Deehaven, we have talked privately, but I have been in your position.
I had many mental tests to prove I was not "impaired" and that reflex time, etc were actually BETTER with my pain controlled, than not. If all I can do is think of my 10/10 pain, how can I care for my patients??? If I am medicated, and not going through a dose change or dose increase, I think you are okay, as long as you have doctor's approval. But, I know in some states, BON's need to come up with the times.
Chronic pain is increasing in this country, as the detrimental effects of pain on a person's body and mind is being discovered. As our country ages, we will see more and more people on long-term opiates for pain control. I know this scares the begeezus out of a lot of people, but those people probably have never felt our pain. My pain is not a simple "I did too much moving furniture this weekend". No, my pain at a 7 level makes me diaphoretic, shaky, unable to think about anything but my back feeling like a dagger is on fire, twisting along my spine and down my legs. It has gotten so bad in the past few months that I can't go to a store without a scooter. I am only 30. It is humiliating. I am scared to think about what will happen to me if I ever end up in a nursing home.
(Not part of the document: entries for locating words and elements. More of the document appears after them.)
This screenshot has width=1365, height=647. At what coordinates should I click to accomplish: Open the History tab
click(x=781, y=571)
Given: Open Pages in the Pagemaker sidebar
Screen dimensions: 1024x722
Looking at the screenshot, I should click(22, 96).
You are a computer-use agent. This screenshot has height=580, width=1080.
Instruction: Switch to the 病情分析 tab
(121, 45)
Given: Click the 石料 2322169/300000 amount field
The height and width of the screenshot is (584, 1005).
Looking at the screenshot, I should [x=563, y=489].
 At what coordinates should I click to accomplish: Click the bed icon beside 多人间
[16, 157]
I am on a lot of narcotics now, and in 30 years, it will be more. Will I get a nurse or doctor who thinks "Oh, she's on WAY TOO MUCH of this morphine!!! OMG!!! Take her off ALL OF IT and give her Vicodin!!!" or "She's an addict, take her off everything"!!! I would rather die than have that happen.
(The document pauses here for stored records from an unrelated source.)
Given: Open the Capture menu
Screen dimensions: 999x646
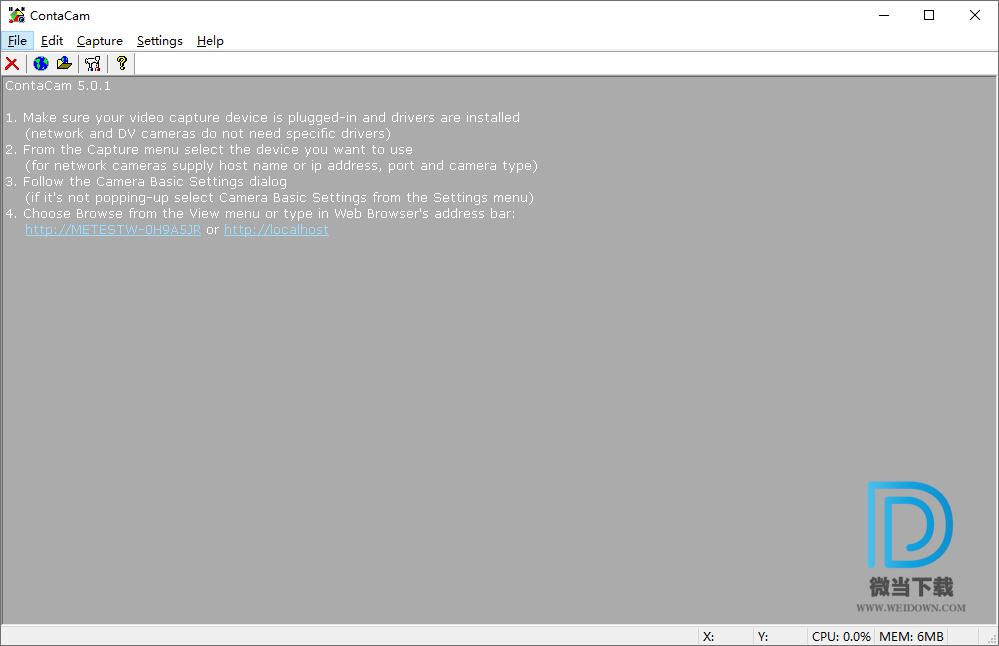Looking at the screenshot, I should [100, 41].
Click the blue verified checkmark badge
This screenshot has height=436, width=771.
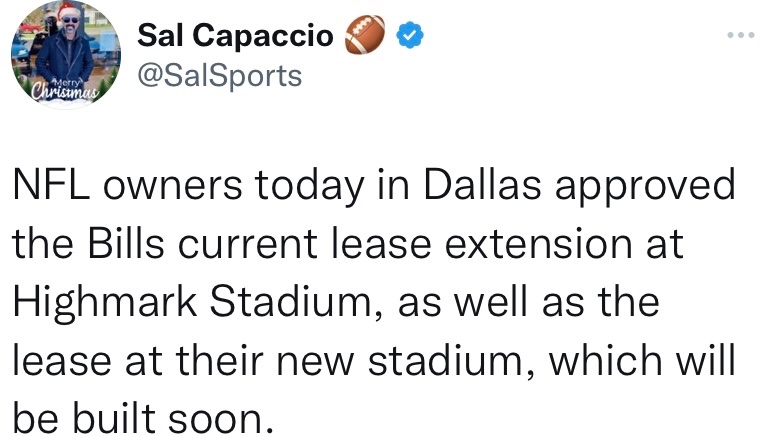coord(410,35)
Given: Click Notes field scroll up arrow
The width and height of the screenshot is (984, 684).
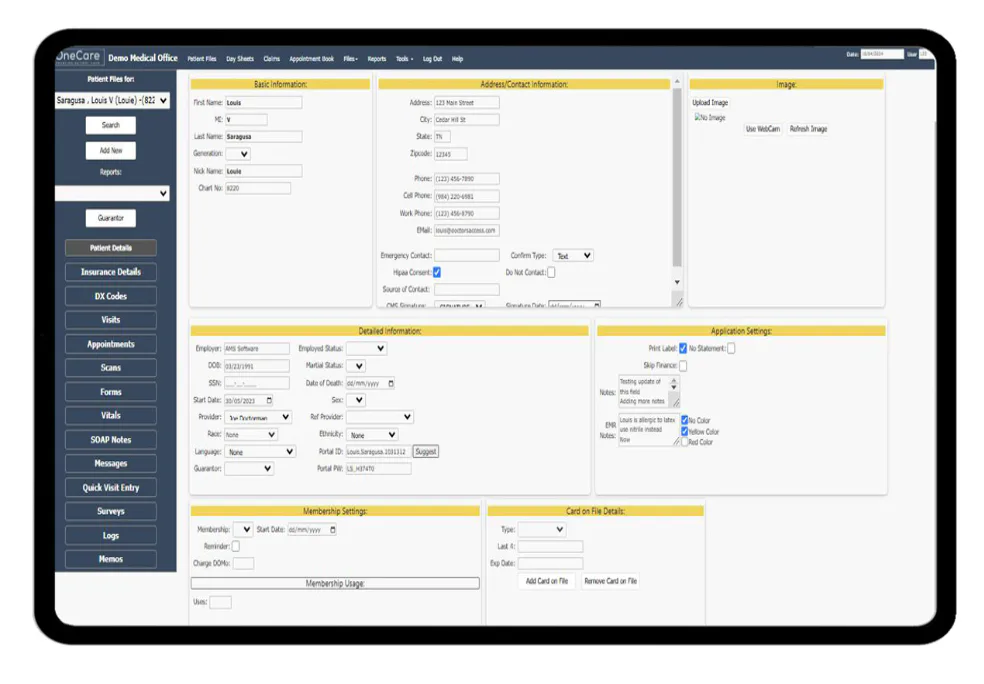Looking at the screenshot, I should pos(674,380).
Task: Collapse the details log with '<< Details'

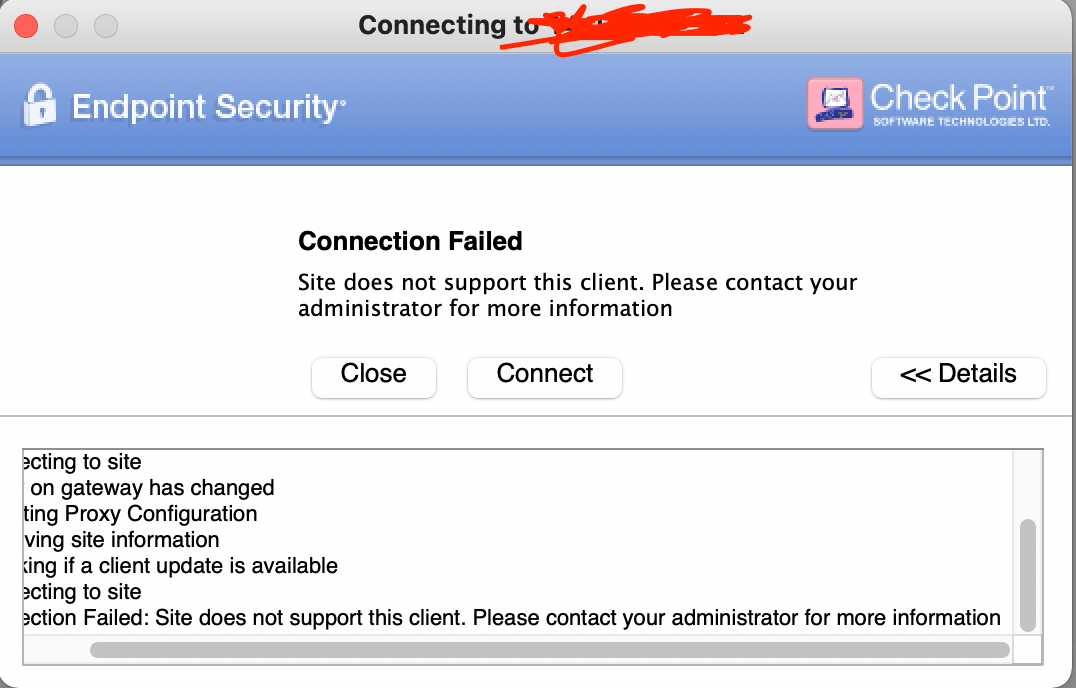Action: [x=958, y=377]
BON's around this country need to understand CHRONIC pain is different than ACUTE pain. Yes, during an acute injury, when a opiate-naive patient is given morphine, most likely they will be "out of it". If a person has been on morphine for a while, at a stable dose, they are not "out of it". But, many many health care workers and laymen alike don't understand. I wish, more than anything, that all the nay-sayers I am confronted by could feel my pain just by my touching them. Maybe that would change some minds.
I don't know what the answer is. My nurse practice act does not state that you can't work on narcotics. I have seen NPA's that DO state that, however. I know my opinion will be an unpopular one, but I think that nurses who are seen on a monthly basis by a pain management specialist, and who follow their contract with said physician, and are not just starting opiate therapy, or trying a dose change or increase, or a med change, should be able to work with physician clearance. Do the tests or whatever they need to do to see you are not impaired by having your pain controlled, you are impaired by having your pain OUT OF CONTROL. And that's all I have to say about that.